Copy each of the following rows word for word, keeping every one in its original order.

- [Task input]:
--- begin ---

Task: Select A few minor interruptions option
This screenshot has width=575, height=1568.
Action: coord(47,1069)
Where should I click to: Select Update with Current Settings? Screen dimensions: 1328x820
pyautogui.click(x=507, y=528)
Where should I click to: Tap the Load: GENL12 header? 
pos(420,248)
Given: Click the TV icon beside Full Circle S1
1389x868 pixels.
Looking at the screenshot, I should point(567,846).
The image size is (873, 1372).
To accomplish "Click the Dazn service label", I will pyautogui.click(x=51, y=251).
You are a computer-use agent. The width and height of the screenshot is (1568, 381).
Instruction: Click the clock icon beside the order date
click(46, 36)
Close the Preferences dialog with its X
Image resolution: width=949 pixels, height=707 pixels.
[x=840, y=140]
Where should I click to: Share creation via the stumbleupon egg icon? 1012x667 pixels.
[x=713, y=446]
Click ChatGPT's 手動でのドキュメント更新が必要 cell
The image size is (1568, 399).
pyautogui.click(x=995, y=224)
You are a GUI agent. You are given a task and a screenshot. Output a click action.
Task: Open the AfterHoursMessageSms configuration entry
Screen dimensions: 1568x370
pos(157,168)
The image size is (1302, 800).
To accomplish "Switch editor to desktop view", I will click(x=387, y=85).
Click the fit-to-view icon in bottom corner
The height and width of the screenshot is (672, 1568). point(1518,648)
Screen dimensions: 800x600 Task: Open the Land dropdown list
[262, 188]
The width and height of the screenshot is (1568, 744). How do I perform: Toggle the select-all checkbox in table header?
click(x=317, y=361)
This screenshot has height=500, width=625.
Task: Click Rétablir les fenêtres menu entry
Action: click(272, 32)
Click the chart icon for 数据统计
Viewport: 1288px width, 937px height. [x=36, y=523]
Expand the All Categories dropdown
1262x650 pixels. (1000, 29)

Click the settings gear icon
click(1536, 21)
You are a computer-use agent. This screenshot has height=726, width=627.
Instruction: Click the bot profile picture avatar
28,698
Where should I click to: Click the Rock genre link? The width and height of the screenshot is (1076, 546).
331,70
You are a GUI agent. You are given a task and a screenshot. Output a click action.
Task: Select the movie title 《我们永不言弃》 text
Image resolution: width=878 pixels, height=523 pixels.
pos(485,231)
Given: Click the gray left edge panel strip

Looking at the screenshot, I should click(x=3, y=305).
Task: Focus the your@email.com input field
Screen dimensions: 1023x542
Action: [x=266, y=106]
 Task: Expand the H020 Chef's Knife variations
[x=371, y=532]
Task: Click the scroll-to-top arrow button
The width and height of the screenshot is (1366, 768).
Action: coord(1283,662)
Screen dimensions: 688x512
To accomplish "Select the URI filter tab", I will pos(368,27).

--- end ---

- [Solved exercise]:
Task: Select A few minor interruptions option
This screenshot has width=575, height=1568.
Action: coord(47,1069)
Where should I click to: Select Update with Current Settings? Screen dimensions: 1328x820
pyautogui.click(x=507, y=528)
Where should I click to: Tap the Load: GENL12 header? 
pos(420,248)
Given: Click the TV icon beside Full Circle S1
1389x868 pixels.
Looking at the screenshot, I should point(567,846).
The image size is (873, 1372).
To accomplish "Click the Dazn service label", I will pyautogui.click(x=51, y=251).
You are a computer-use agent. The width and height of the screenshot is (1568, 381).
Instruction: Click the clock icon beside the order date
click(46, 36)
Close the Preferences dialog with its X
Image resolution: width=949 pixels, height=707 pixels.
[x=840, y=140]
Where should I click to: Share creation via the stumbleupon egg icon? 1012x667 pixels.
[x=713, y=446]
Click ChatGPT's 手動でのドキュメント更新が必要 cell
The image size is (1568, 399).
pyautogui.click(x=995, y=224)
You are a GUI agent. You are given a task and a screenshot. Output a click action.
Task: Open the AfterHoursMessageSms configuration entry
Screen dimensions: 1568x370
pos(157,168)
The image size is (1302, 800).
To accomplish "Switch editor to desktop view", I will click(x=387, y=85).
Click the fit-to-view icon in bottom corner
The height and width of the screenshot is (672, 1568). point(1518,648)
Screen dimensions: 800x600 Task: Open the Land dropdown list
[262, 188]
The width and height of the screenshot is (1568, 744). How do I perform: Toggle the select-all checkbox in table header?
click(x=317, y=361)
This screenshot has height=500, width=625.
Task: Click Rétablir les fenêtres menu entry
Action: click(272, 32)
Click the chart icon for 数据统计
Viewport: 1288px width, 937px height. [x=36, y=523]
Expand the All Categories dropdown
1262x650 pixels. (1000, 29)

Click the settings gear icon
click(1536, 21)
You are a computer-use agent. This screenshot has height=726, width=627.
Instruction: Click the bot profile picture avatar
28,698
Where should I click to: Click the Rock genre link? The width and height of the screenshot is (1076, 546).
331,70
You are a GUI agent. You are given a task and a screenshot. Output a click action.
Task: Select the movie title 《我们永不言弃》 text
Image resolution: width=878 pixels, height=523 pixels.
pos(485,231)
Given: Click the gray left edge panel strip

Looking at the screenshot, I should click(x=3, y=305).
Task: Focus the your@email.com input field
Screen dimensions: 1023x542
Action: [x=266, y=106]
 Task: Expand the H020 Chef's Knife variations
[x=371, y=532]
Task: Click the scroll-to-top arrow button
The width and height of the screenshot is (1366, 768).
Action: coord(1283,662)
Screen dimensions: 688x512
To accomplish "Select the URI filter tab", I will pos(368,27).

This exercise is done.